2. Der Anspruch auf vorgerichtliche Rechtsanwaltskosten ergibt sich aus dem zutreffenden Gegenstandswert von 10.355,10 EUR unter dem Gesichtspunkt des Verzuges. Die Anfechtung wurde mit Schreiben des Insolvenzverwalters vom 04.11.2015 erklärt, der Anspruch beziffert und eine Zahlungsfrist bis 30.11.2015 gesetzt (Anlage K 6); hierin liegt eine wirksame Mahnung vor. Die Differenz zu der späteren Klageforderung ist zum einen darin begründet, dass in der Zahlungsaufforderung ausgerechnete Zinsen bis 26.10.2015 sowie die im Wege der Pfändung vereinnahmte Zahlung über 5.365,66 EUR enthalten waren; letztere wurde beklagtenseits außergerichtlich anerkannt.
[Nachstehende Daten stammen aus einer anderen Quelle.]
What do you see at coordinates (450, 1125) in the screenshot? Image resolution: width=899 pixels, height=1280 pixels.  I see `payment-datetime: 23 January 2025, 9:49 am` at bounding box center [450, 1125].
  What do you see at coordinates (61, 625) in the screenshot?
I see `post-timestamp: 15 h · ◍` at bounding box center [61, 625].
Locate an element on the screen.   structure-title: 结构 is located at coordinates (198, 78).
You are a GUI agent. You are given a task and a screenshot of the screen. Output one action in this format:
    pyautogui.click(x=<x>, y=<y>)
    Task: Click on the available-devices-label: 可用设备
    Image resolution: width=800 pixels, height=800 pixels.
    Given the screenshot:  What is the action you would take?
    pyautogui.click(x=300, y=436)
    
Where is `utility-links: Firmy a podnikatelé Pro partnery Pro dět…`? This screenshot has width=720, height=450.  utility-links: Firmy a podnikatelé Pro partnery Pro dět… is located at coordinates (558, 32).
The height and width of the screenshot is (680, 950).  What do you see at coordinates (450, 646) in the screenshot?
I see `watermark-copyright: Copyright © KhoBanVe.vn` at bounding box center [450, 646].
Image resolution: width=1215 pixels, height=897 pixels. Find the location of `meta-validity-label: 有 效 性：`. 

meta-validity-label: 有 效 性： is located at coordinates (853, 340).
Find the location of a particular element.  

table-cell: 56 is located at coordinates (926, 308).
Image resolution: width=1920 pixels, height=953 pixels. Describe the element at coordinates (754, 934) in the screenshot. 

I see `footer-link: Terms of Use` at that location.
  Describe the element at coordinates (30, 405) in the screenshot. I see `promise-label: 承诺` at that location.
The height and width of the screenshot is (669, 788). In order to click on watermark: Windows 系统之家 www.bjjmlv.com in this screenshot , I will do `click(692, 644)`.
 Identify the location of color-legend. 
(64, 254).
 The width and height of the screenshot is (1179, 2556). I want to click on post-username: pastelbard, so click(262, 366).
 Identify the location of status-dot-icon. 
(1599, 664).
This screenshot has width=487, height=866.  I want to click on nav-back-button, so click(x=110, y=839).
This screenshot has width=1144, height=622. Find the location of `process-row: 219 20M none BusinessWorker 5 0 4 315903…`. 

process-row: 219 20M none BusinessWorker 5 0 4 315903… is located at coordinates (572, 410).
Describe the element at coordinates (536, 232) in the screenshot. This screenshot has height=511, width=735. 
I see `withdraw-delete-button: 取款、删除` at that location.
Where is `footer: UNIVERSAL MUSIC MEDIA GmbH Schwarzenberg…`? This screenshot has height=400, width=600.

Im Übrigen stellt eine sog. Zuvielmahnung eine wirksame Mahnung dar, wenn der Schuldner, wie hier, die Erklärung des Gläubigers nach den Umständen des Falles als Aufforderung zur Bewirkung der tatsächlich geschuldeten Leistung verstehen muss (vgl. Grüneberg, in: Palandt, BGB, 77. Auflage 2018, § 286 Rn. 20). Der Klägervertreter hat weiter angegeben, nach der Ablehnung der Rückzahlung durch den Beklagten mit Schreiben vom 04.12.2015 durch den Insolvenzverwalter mit der Durchsetzung des Anspruches beauftragt worden zu sein; dem ist der Beklagte nicht substantiiert entgegengetreten. Der Höhe nach ergibt sich bei Ansatz einer 1,3 Geschäftsgebühr nach Nr. 2300 VV-RVG zuzüglich Post- und Telekommunikationspauschale (Nr. 7002 VV-RVG) und Mehrwertsteuer ein Betrag in Höhe von 958,19 EUR. Der Zinsanspruch ergibt sich aus §§ 280 Abs. 1, Abs. 2, 286 Abs. 1, 288 Abs. 1, 247 BGB.
C.
Die Kostenentscheidung beruht auf §§ 92 Abs. 1, 269 Abs. 3 S. 2 ZPO. Soweit der Kläger die Klage zurückgenommen hat, hat er die Kosten des Verfahrens zu tragen; im Übrigen bestimmt sich die Kostenquote nach dem Ausmaß des gegenseitigen Obsiegens und Unterliegens, ohne Berücksichtigung von Nebenforderungen. Die Entscheidung über die vorläufige Vollstreckbarkeit beruht auf § 709 S. 2 ZPO, die Streitwertfestsetzung auf § 3 ZPO, § 63 Abs. 2 GKG.